The harbour of Myra seems to have been the great port for the direct cross-sea traffic to the coasts of Syria and Egypt. It was the seat of the sailors god, to whom they offered their prayers before starting on the direct long course, and paid their vows on their safe arrival; this god survived in the Christianised form, St. Nicholas of Myra, the patron-saint of sailors, who held the same position in the maritime world of the Levant as St. Phokas of Sinope did in that of the Black Sea (where he was the Christianised form of Achilles Pontarches, the Ruler of the Pontos).

Data shown ->

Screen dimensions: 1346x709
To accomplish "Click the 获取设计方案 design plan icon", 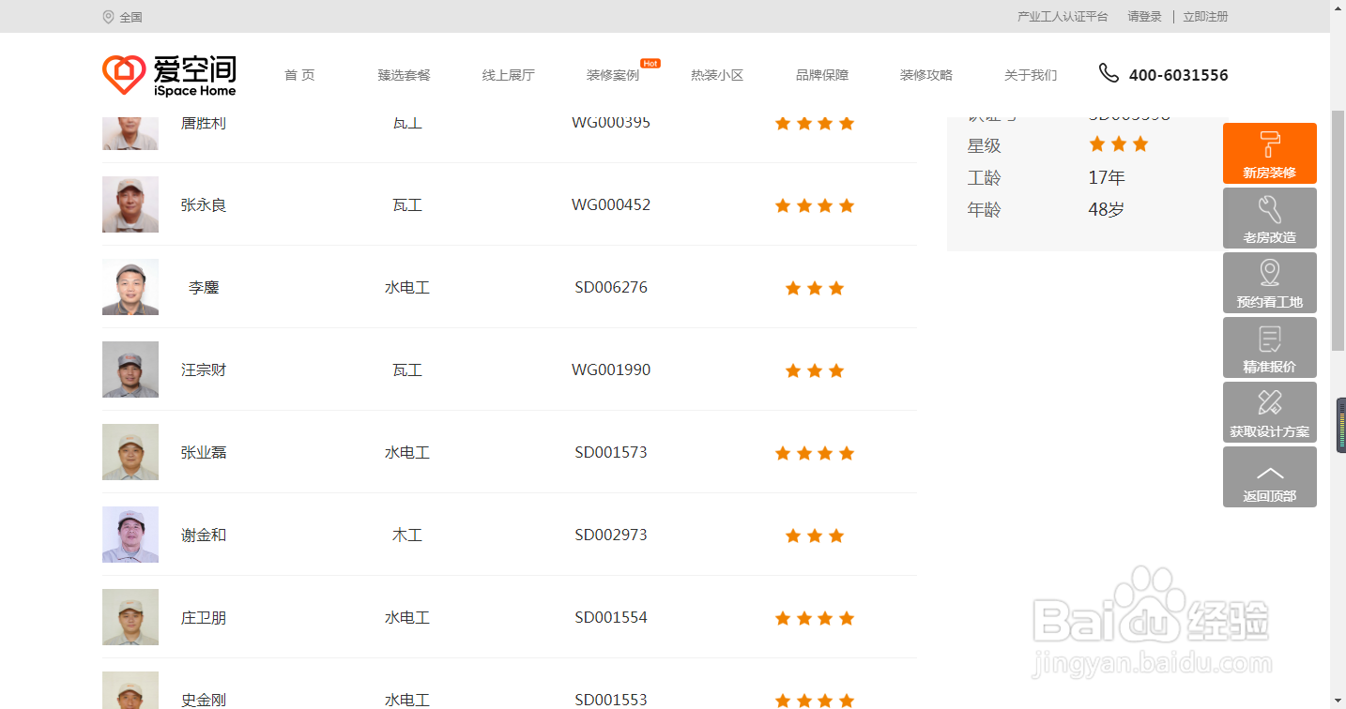I will (x=1269, y=412).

Complete the following ->
1. Name every figure the passage on Myra identifies by name, whether saint or god.
2. Rewrite the passage on Myra from "The harbour of" down to "of the Pontos).", putting "seamen" wherever "sailors" appears.

Answers to each task ->
1. St. Nicholas of Myra, St. Phokas of Sinope, Achilles Pontarches

2.
The harbour of Myra seems to have been the great port for the direct cross-sea traffic to the coasts of Syria and Egypt. It was the seat of the seamen god, to whom they offered their prayers before starting on the direct long course, and paid their vows on their safe arrival; this god survived in the Christianised form, St. Nicholas of Myra, the patron-saint of seamen, who held the same position in the maritime world of the Levant as St. Phokas of Sinope did in that of the Black Sea (where he was the Christianised form of Achilles Pontarches, the Ruler of the Pontos).